Description
Feature or enhancement
Bug description:
A question on StackOverflow got me thinking about "the other end" of list.sort()
: the start, with count_run()
.
https://stackoverflow.com/questions/78108792/
That descending runs have to be strictly descending was always annoying, but since we only have __lt__
to work with, it seemed too expensive to check for equality. As comments in the cited issue say, if we could tell when adjacent elements are equal, then runs of equal elements encountered during a descending run could be reversed in-place on the fly, and then their original order would be restored by a reverse-the-whole-run at the end.
Another minor annoyance is that, e.g., [3, 2, 1, 3, 4, 5]
gives up after finding the [3, 2, 1]
prefix. But after a descending run is reversed, it's all but free to go on to see whether it can be extended by a luckily ascending run immediately following.
So the idea is to make count_run()
smarter, and have it do all reversing by itself.
A Python prototype convinced me this can be done without slowing processing of ascending runs(*), and even on randomized data it creates runs about 20% longer on average.
Which doesn't much matter on its own: on randomized data, all runs are almost certain to be artificially boosted to length MINRUN anyway. But starting with longer short runs would have beneficial effect anyway, by cutting the number of searches the binary insertion sort has to do.
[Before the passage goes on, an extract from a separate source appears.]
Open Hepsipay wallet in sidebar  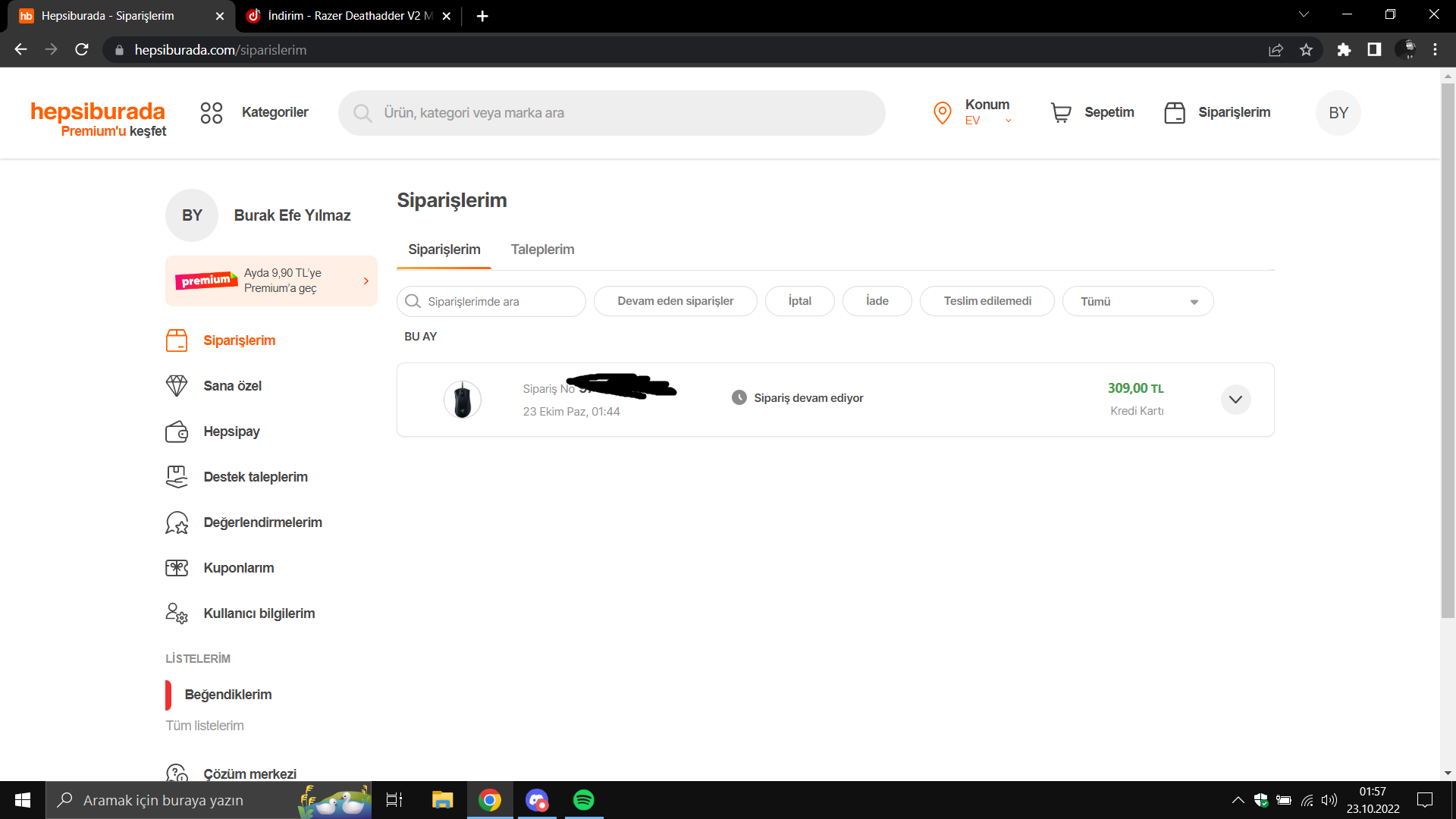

Not a major thing regardless. The wins would be large on various new cases of high partial order, and on the brain relief by not having to explain the difference between the definitions of "ascending" and "descending" by appeal to implementation details.
(*) Consider [100] * 1_000_000 + [2]
. The current code does a million compares to detect that this starts with a million-element ascending run, followed by a drop. The whole thing would be a "descending run" under the new definition, but just not worth it if it required 2 million compares to detect the long run of equalities.
But, happily, the current code for that doesn't need to change at all. After the million compares, it knows
a[0] <= a[1] <= ... <= a[-2] > a[-1]
At that point, it only needs one more compare, "is a[0] < a[-2]?". If so, we're done: at some point (& we don't care where) the sequence increased, so this cannot be a descending run. But if not, the prefix both starts and ends with 100, so all elements in the prefix must be equal: this is a descending run. We reverse the first million elements in-p1ace, extend the right end to include the trailing 2, then finally reverse the whole thing in-place.
Yes, that final result could be gotten with about half the stores using a suitable in-place array-rotation algorithm instead, but that's out of scope for this issue report. The approach sketched works no matter how many distinct blocks of all-equal runs are encountered.
CPython versions tested on:
3.12
Operating systems tested on:
No response